WHAT YOU HAVE TO DO: In the material below, identify each line bearing the word "coord". Reproduce those lines.

[[ PROVIDED MATERIAL open ]]

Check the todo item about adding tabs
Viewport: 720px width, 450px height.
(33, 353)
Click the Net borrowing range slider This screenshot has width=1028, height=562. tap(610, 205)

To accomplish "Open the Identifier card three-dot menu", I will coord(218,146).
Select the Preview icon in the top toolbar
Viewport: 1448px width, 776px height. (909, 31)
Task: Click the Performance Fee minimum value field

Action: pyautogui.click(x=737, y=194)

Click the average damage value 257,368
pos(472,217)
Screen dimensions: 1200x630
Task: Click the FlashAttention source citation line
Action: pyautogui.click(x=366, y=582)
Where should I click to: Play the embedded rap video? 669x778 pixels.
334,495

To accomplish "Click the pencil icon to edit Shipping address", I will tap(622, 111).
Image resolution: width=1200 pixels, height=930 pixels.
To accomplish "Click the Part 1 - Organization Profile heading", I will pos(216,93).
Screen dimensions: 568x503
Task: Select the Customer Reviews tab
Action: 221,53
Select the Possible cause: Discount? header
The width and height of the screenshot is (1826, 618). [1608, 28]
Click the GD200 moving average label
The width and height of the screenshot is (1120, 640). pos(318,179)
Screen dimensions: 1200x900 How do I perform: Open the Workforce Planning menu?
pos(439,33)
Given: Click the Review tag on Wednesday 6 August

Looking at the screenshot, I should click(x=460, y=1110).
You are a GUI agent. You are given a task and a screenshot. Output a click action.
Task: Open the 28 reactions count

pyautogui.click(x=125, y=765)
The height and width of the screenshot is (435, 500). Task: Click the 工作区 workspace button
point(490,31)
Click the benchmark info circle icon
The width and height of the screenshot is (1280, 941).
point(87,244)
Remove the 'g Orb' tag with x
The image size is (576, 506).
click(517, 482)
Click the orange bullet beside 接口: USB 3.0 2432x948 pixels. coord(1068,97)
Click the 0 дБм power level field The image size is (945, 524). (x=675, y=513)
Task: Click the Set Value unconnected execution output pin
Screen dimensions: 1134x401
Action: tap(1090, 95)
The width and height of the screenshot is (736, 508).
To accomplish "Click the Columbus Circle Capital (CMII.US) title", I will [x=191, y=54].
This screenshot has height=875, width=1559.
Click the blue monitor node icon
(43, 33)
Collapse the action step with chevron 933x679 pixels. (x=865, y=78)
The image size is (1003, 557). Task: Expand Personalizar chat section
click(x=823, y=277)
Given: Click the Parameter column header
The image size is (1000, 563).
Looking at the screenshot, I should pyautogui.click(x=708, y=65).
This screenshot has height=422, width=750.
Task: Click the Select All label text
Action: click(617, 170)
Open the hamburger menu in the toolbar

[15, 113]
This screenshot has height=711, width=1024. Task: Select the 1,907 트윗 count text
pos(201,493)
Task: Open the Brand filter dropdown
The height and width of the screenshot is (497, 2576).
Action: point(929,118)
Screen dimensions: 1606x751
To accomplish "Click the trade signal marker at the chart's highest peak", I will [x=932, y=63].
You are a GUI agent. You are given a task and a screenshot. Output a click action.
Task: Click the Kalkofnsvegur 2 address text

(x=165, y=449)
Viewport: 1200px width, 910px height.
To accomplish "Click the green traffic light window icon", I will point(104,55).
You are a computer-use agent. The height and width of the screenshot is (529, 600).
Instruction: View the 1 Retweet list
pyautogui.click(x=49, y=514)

[[ PROVIDED MATERIAL closed ]]

RESULT OF THE TASK:
To accomplish "Open the Identifier card three-dot menu", I will coord(218,146).
Click the orange bullet beside 接口: USB 3.0 2432x948 pixels. coord(1068,97)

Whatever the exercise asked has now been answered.